* WHAT YOU WILL DO
Pick up the forum thread about how much goat kids weigh and continue it from its last line.

* DOCUMENT TEXT
# Weight of Kids



## Waldo (May 12, 2014)

I'm curious about how big most folks see their kids getting at various points in their life, since I don't know many people who have goats. The boer kids got weighed today, so I decided to start this thread up.

Sugar was born Feb 10th and weighs 20 pounds today. 
Spice was born Feb 10th and weighs 18 pounds.
Belle was two weeks premature, born Feb 25th and weighs 8 pounds! 
How big are your kids getting?!


----------



## ksalvagno (Oct 6, 2009)

How much did they weigh when they were born?


----------



## Waldo (May 12, 2014)

Not sure. I didn't have them until they were three days old. I think they were about Belle's size currently when I picked them up.


----------



## TDG-Farms (Jul 12, 2013)

Not an easy question to answer or track. A doe who has triplets might have 3 5lbs babies. While a doe having a single could have a 12-15 lbs baby. When you have the potential for such variance at birth, a kids weight is kinda moot. As long as they are growing well, I dont even try to track it


----------



## RPC (Nov 6, 2009)

* LISTED ENTRIES
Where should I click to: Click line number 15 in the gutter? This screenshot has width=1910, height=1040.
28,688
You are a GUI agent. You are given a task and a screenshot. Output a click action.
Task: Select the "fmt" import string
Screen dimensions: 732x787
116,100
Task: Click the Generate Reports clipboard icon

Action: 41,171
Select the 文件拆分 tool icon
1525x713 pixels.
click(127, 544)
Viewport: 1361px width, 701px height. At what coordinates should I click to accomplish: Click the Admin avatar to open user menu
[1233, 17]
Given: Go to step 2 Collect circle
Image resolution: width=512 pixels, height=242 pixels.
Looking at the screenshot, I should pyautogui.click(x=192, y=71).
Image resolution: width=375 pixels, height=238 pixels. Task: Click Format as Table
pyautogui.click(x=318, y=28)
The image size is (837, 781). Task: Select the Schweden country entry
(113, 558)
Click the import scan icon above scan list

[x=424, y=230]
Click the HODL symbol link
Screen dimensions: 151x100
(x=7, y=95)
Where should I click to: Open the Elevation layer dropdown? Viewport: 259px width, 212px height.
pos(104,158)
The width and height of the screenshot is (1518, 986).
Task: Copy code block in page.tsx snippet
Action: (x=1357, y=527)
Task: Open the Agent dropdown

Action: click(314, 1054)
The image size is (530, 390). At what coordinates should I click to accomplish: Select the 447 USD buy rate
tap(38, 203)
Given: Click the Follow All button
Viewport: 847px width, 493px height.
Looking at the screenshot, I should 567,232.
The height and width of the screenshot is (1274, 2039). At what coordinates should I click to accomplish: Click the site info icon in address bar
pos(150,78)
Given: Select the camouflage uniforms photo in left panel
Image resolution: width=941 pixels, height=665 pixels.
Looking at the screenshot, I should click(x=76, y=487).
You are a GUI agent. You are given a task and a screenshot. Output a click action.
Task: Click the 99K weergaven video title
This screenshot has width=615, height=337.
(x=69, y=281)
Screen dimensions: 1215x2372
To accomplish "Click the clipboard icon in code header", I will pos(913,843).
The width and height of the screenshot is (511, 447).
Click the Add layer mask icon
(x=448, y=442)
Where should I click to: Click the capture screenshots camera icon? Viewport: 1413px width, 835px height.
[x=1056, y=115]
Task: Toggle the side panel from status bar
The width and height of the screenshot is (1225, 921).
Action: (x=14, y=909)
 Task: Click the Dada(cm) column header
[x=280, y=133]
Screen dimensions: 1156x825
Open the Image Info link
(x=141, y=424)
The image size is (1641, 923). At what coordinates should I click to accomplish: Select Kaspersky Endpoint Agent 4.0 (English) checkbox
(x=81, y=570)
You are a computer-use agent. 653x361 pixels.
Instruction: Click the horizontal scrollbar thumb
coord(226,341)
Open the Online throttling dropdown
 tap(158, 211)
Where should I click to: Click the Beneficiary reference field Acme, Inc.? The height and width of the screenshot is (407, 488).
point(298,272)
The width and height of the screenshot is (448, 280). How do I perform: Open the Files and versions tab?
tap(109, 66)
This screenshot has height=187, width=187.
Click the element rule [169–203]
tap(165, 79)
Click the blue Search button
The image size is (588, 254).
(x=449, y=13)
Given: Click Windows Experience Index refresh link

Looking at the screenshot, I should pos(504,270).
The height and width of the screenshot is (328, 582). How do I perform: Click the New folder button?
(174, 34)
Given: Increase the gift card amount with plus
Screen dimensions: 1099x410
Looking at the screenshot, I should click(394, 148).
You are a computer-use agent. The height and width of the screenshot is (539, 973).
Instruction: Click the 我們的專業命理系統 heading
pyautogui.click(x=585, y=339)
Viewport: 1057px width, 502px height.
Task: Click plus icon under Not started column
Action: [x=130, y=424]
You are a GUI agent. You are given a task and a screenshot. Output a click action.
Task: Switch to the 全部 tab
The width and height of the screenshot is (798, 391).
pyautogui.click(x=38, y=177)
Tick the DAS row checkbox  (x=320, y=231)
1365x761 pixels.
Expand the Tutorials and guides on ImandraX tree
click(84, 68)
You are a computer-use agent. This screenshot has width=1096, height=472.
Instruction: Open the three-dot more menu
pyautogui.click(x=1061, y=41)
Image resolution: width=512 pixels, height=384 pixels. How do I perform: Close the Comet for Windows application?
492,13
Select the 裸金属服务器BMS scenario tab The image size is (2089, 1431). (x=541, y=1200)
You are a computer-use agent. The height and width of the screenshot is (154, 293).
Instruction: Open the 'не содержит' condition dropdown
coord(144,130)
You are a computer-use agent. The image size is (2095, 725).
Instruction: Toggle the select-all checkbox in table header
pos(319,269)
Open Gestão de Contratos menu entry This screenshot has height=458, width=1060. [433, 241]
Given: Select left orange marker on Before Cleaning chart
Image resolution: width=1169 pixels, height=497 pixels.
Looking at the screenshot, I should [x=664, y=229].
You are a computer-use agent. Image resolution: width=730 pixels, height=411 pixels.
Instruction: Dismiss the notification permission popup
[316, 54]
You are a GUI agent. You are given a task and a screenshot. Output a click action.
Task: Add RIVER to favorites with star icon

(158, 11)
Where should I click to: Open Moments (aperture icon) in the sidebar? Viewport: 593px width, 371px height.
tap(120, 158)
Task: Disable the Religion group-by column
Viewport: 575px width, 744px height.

* TASK OUTPUT
I used to keep really close track for fun. I think if a boer can gain half a pound a day it's doing alright but .75 pounds a day is awesome. Mine were normally .60 pounds a day. The only one that didn't gain as fast was my smallest of triplets. But she has since caught up and had her first kids this year.


----------



## Little-Bits-N-Pieces (Apr 7, 2013)

Just have one kid so far this year, alpine bottle baby, he's 9 days old and 14lbs 3oz tonight, birth weight was 7lbs 10oz.

Last years Boer kids were 30 and 33lbs by 28 days. Birth weights were 9 & 11lbs.


----------



## Waldo (May 12, 2014)

Little-Bits-N-Pieces said:


> Last years Boer kids were 30 and 33lbs by 28 days. Birth weights were 9 & 11lbs.


Wow! Your boer kids are little hams compared to the ones I'm fostering!


----------



## christinajh (Jan 24, 2013)

Dam raised twins grow really fast compared to bottle babies or triplets +. They all catch up in the end. I just look for consistent gains


----------



## CountyLineAcres (Jan 22, 2014)

Like everyone has said, it all depends! One single doeling of ours is gaining .8lbs, but her single half sister is only gaining about .7lbs. The triplets are gaining less then those two, but that is to be expected. The twins are right in the middle at .6lbs.

I find twins to be the perfect balance as triplets grow a bit slower and singles are basically chubby monsters.


----------



## Waldo (May 12, 2014)

I expected it to depend on the kids and such, I was just wondering how everyone's kids were growing.


----------



## amanda2017 (Feb 16, 2015)

Our boer triplets were born on March 7. Weighing 7,8,9 lbs. today they weigh 13,14,15. So that's about 6 lbs each in 13 days.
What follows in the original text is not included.